Looking at the API documentation it says that I can pull the last 250 reports. No actual times are given so if this would be critical I would need to create a duplication check to the script. However, as this just is something for my personal usage I didn’t really bother. I just scheduled the thing to run every 5 hours.

The actual code is here. You need to provide the ES server 0nce again and your API key for hybrid-analysis and otherwise it works pretty much the same as the Malware Bazaar script. I am pushing the data to a different index because the data is looking completely different.

import urllib.request
import urllib.parse
import json
from datetime import datetime
from elasticsearch import Elasticsearch
es = Elasticsearch("http://ES_host:9200")
req = urllib.request.Request('https://www.hybrid-analysis.com/api/v2/feed/latest')
req.add_header('api-key', 'your_api_key')
req.add_header('user-agent', 'Falcon Sandbox')
response = urllib.request.urlopen(req)
jsonResponse = json.loads(response.read())
for r in jsonResponse["data"]:
    r["timestamp"] = datetime.now()
    resp=es.index(index='hybrid_analysis',document=r)
    print(resp['result'])

I added this to the Crontab file as a secondary job. I am running it every 5th hour. Then I created some visualizations, once again them being extremely simple. There are further possibilities, however the data isn’t really perfect for my usage.

The tags for the samples are very generic at least for the current data that I have. I removed quite some generic data with filters to get something potentially meaningful from the data. Unfortunately, it ain’t much at least yet. 🙁 Nevertheless the actual information stored for each submitted file is much better with hybrid-analysis. You get a lot of different meaningful details which is great.
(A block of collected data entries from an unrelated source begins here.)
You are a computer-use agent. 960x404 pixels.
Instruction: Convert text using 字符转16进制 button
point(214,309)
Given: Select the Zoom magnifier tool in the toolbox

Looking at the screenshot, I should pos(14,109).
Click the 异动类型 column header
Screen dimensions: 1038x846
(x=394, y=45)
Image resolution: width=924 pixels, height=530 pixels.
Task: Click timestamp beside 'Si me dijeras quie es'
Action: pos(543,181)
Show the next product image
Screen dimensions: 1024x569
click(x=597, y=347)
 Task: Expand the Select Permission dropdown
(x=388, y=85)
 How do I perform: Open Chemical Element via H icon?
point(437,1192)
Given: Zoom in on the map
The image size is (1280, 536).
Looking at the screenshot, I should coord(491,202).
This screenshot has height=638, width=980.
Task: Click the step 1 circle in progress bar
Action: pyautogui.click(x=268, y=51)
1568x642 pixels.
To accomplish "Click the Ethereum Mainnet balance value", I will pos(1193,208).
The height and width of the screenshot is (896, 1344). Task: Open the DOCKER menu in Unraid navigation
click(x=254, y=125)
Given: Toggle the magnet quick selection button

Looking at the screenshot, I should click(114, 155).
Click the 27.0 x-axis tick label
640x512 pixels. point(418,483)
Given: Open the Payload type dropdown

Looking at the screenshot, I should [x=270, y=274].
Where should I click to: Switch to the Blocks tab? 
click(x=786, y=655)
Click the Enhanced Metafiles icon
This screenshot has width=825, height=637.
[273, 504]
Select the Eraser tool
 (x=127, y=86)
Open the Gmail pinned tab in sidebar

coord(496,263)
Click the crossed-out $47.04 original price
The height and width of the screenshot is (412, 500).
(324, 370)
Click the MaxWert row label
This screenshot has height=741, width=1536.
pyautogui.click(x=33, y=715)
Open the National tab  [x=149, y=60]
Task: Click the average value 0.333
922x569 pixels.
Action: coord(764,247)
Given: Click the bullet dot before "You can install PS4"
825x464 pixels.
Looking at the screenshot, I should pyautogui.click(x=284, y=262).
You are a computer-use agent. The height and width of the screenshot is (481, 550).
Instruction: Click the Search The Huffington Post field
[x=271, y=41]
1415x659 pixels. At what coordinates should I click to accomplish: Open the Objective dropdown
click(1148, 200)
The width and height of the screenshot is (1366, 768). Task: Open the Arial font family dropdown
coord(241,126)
This solution does not really help with my idea of getting a whiff of what are the currently active loaders for example though. So although this is very interesting data it doesn’t yet solve my problem. However, it could be that this data is enriched to be a little bit better when more data flows in from the hybrid-analysis. I don’t really think that it will be much better though so I am looking for further solutions too.

Continuing the experiment – Hatching Triage

I got access to Hatching Triage API as I was given the research permissions. Thanks to Recorded Future for granting me with the researcher access to the Hatching triage <3. I started to look into implementing the Hatching Triage data to the ELK Dashboard after I got the access. Unfortunately, I came across couple of problems while at it.

The first issue that I noted is that when using the search function on the API it does only return very general metadata of the samples. The API do not list the tags that have been observed with the sample – only much more limited data. So I had to loop through all the results and query the rest of the information with another API call. This means that there would be quite a few API calls made towards the API, but unfortunately I couldn’t think of any other solution.

The second problem that I did encounter was that the search function resulted a maximum of 50 results. First, I though this was because of pagination but increasing the results to maximum of 200 didn’t help. Or I failed miserably in using it. I didn’t play too much with it as in the end as getting more results from the first API call wouldn’t really affect the number of API calls too much – most of the API calls come from the individual sample checking. So I basically was experimenting with this and noted that I would need to run the script every 20 minutes to not get over 50 results.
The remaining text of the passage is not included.